Without a word, he nodded.
Douglass mumbled, “I’m cold, Faye.”
She went to the storage bench and fetched the dresses she’d found on the day she discovered the Clovis point. She guessed by their style that they’d been made in the 1930s. Perhaps they had been Cally’s or Courtney’s or her grandmother’s. She spread one over Douglass and let its wide skirt flare out over the floor. Then she wrapped another one around her shoulders, hoping that Joyeuse’s ghosts would protect them.
***
Excerpt from the oral history of Cally Stanton, recorded 1935
The big wave washed right up to the sill of that broken window. Folks on the bottom floors never had a chance. The wind was coming in hard, but I thought the building would hold. Maybe it would have, if that first wave had been the only one.
The Good Book says a house built on sand will fall and a house built on rock will stand. That worries me, because I don’t think there’s a rock big enough to stand on in all of Florida. There wasn’t nothing on Last Isle to build on but sand, and I was there when it all tumbled down. The hotel came apart, flinging splinters and boards far and wide. The wind was like a wolf breaking open a log to get at the little rabbit inside, and the little rabbit was me.

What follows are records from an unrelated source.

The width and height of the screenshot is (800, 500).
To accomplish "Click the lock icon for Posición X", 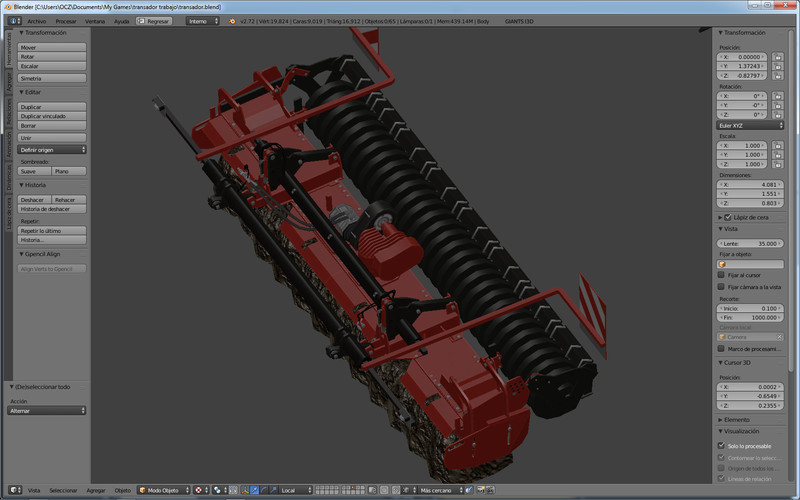I will 778,57.
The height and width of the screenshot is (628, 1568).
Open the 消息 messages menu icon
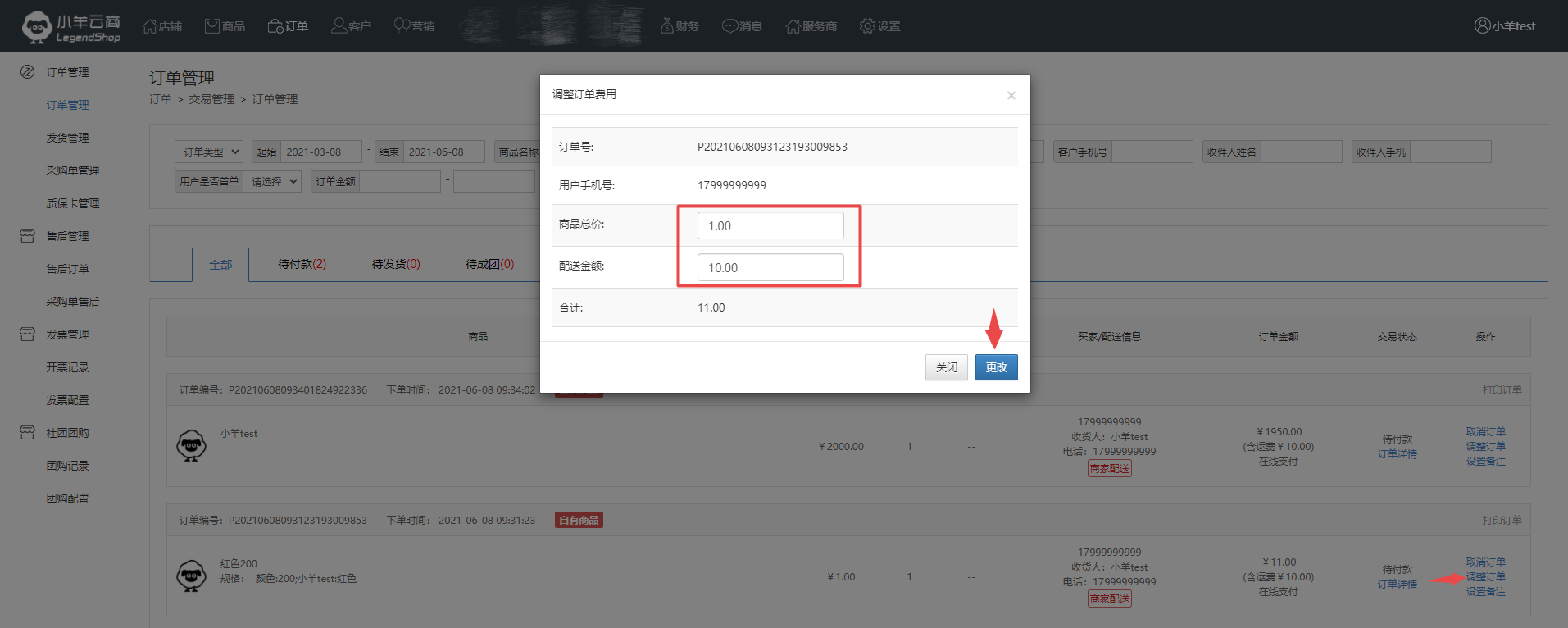coord(729,26)
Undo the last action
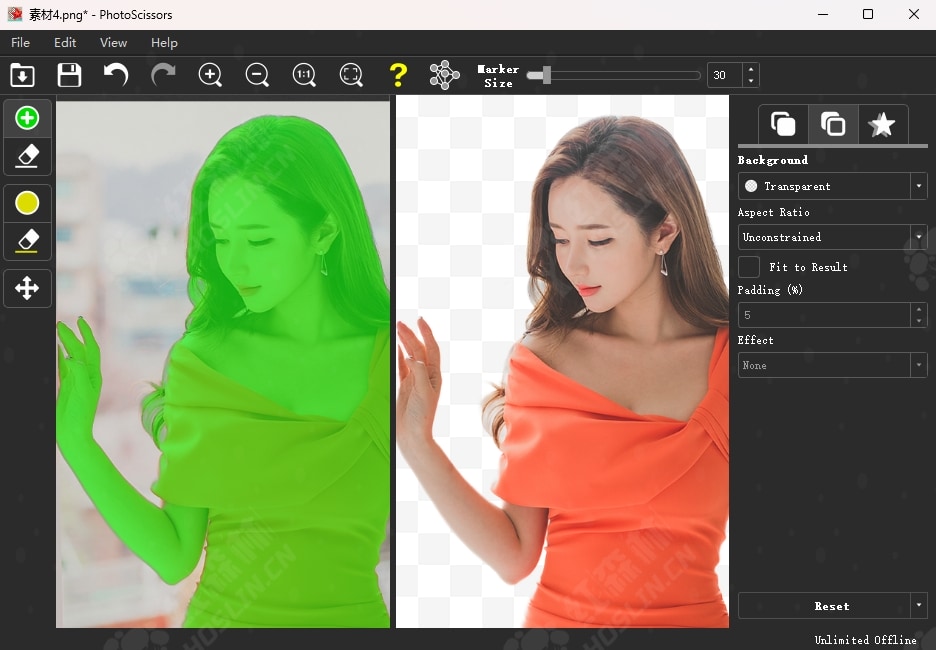The width and height of the screenshot is (936, 650). tap(116, 75)
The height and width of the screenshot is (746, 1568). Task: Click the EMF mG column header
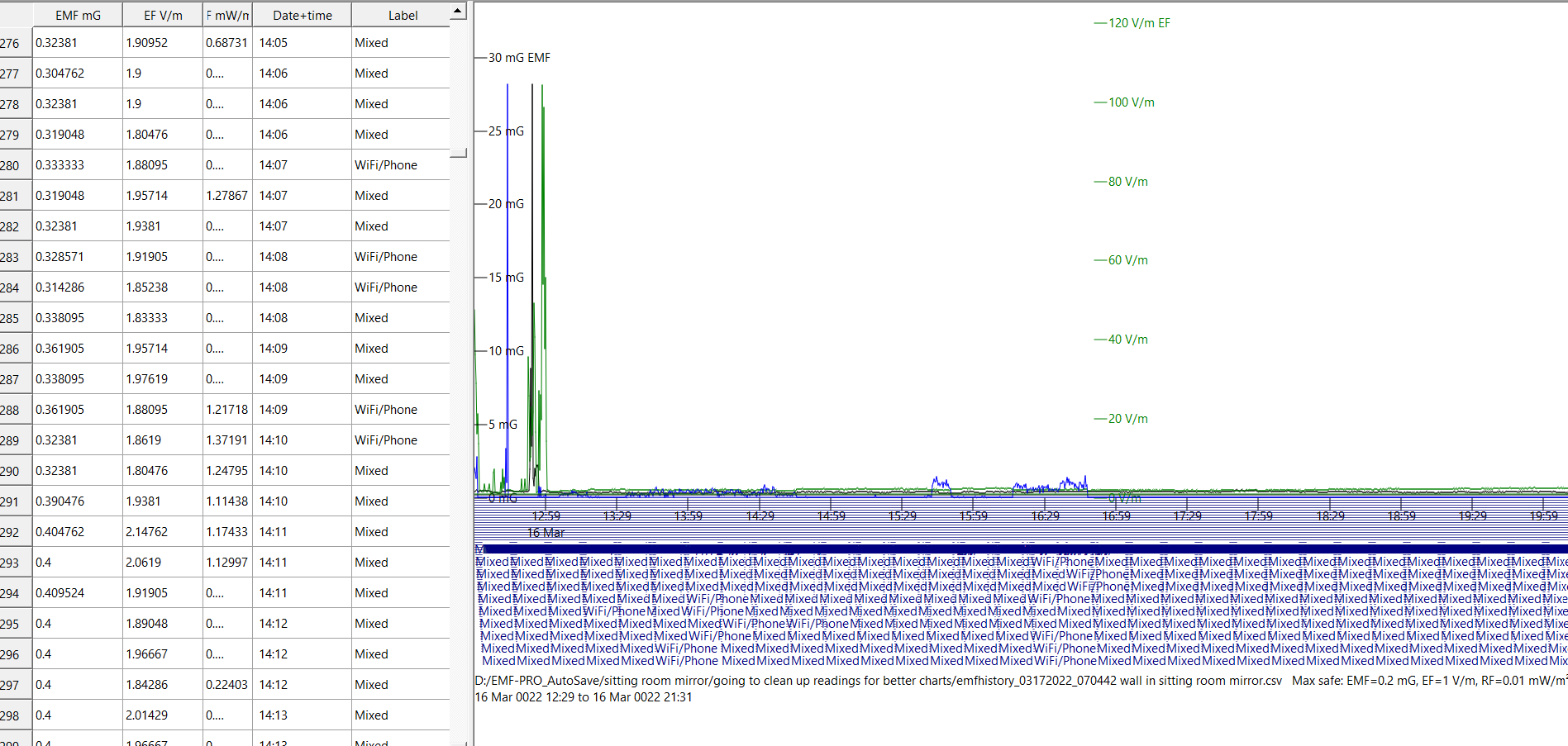(x=78, y=15)
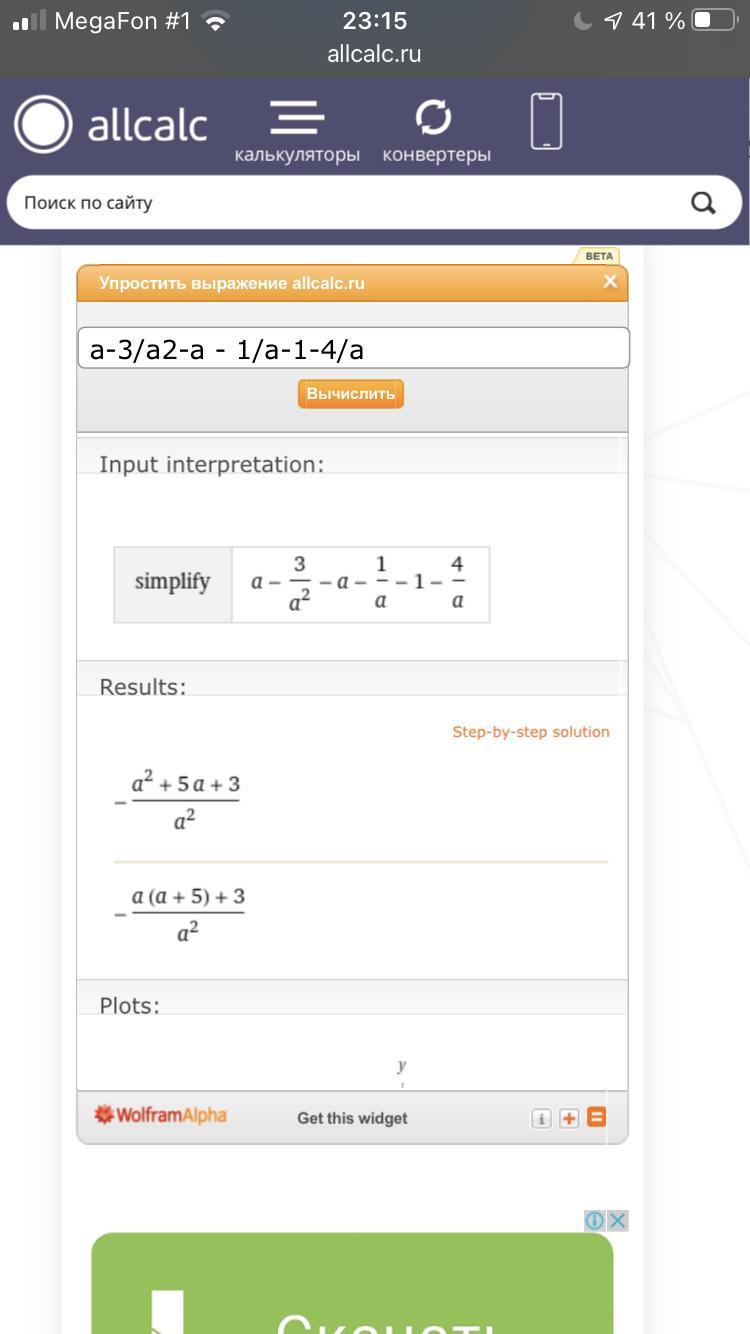Image resolution: width=750 pixels, height=1334 pixels.
Task: Click the orange plus widget icon
Action: 569,1118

The shrieking storm drowned out the Missus and her screaming. That was good, because it meant I could forget her and save my own rabbit skin.
The walls fell around me. As the water carried me off, two dresser drawers floated by and I grabbed one. I don’t know why, but I shoved the other drawer over to the Missus and helped her grab hold. Then we floated out the window and watched the hotel pieces wash away.
The Missus hung on to that dresser drawer with more spunk than I figured. I knew I could get through just about anything, but the Missus couldn’t get to the outhouse without a buggy and a span of horses. While we were trying not to drown, she rambled on about wanting to see her son one last time. She cussed the Master’s dead body. She took on something terrible about what he did to me and to my mama. And he thought he was so smart and his wife wouldn’t never know.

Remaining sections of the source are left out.